Very rarely do you get a matchup that comes with ready-made narratives like Sunday’s Kentucky-Wichita State game.
These were two teams that have been criticized all year for very different reasons: Kentucky for its arrogance and immaturity and Wichita State for its easy schedule and “unearned” status as one of the great teams in college basketball. Yet somehow, in a game with only one winner, both teams came away with their critics virtually silenced.
Kentucky, and particularly twin freshmen guards Andrew and Aaron Harrison, had been lambasted all year. What was once the most heralded recruiting class in college basketball history failed to gel in a historically awful way, with much of the fault targeted at the often shoot-first twins.
The Wildcats came into the tournament with one true quality win against Louisville at home and were expected to be dangerous but not a true contender.
Then, in the biggest game of their careers, the Harrison twins combined for 39 points and looked every bit the freaks they were recruited as. With one performance, Kentucky and the twins established that they were looking at the Final Four to the point where ESPN.com picked them as its No.-3 ranked team remaining.
However, those are just the particularly bountiful spoils of victory. What is much more rare is the winning loser. Wichita State is a winning loser.

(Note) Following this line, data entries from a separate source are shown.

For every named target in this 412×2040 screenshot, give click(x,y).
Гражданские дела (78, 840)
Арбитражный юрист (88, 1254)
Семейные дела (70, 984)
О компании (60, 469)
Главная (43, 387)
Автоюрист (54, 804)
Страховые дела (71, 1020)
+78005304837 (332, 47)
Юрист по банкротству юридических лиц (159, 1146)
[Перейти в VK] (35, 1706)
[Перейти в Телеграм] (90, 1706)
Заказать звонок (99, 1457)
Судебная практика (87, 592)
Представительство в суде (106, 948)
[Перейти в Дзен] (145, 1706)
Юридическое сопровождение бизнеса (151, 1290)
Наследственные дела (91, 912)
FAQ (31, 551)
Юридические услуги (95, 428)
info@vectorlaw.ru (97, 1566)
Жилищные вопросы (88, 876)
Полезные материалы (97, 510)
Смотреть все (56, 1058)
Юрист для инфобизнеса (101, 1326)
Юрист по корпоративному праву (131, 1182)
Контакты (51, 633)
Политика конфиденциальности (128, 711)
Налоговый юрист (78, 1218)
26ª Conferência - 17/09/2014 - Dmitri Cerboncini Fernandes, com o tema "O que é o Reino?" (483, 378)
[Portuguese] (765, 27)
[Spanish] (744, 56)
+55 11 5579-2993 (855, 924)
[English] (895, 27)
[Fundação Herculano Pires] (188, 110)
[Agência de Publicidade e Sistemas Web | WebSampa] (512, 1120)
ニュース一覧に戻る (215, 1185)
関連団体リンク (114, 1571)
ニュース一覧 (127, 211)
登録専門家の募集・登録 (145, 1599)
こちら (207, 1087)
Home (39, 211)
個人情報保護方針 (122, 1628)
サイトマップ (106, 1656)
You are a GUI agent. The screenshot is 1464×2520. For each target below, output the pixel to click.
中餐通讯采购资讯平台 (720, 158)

I don’t care it lost, anyone who uses that game as evidence Wichita State was a fraud thanks to its undefeated record deserves to have their typing hands confiscated via blender.
It might not have returned to the Final Four, it might not have won, but Wichita State did what every one of its backers wanted it to do. It proved that it was a real team.
With an even more impressive performance than his 31 points suggested, Wichita State senior forward Cleanthony Early just became the guy who every NBA fan of a team that has a mid-to-late first-round pick wants to draft. The man drilled 3s, asserted himself with the ball and went toe-to-toe with a likely top-five NBA pick in Kentucky freshman forward Julius Randle.
Expanding on that, it needs to be emphasized what kind of Kentucky team Wichita State just lost to. It wasn’t the divided squad that consecutively lost to Arkansas and South Carolina. This was a team with at least five future NBA draft picks playing at their absolute peak. And an experienced but untested mid-major took them to the final possession, despite its conference player of the year, sophomore guard Fred VanVleet, facing foul trouble the entire game. This was an impressive loss, and one that showed Wichita State really has been one of the NCAA’s elite teams this year.
I came into this game expecting it to be overtaken by narratives, an example of “Everything that’s right with college basketball (Wichita State) versus what’s wrong (Kentucky).” But to call it that way isn’t fair to the athletes and coaches. Their level of play transcended incredible expectations and created a classic that simply can’t be used to criticize a single person involved.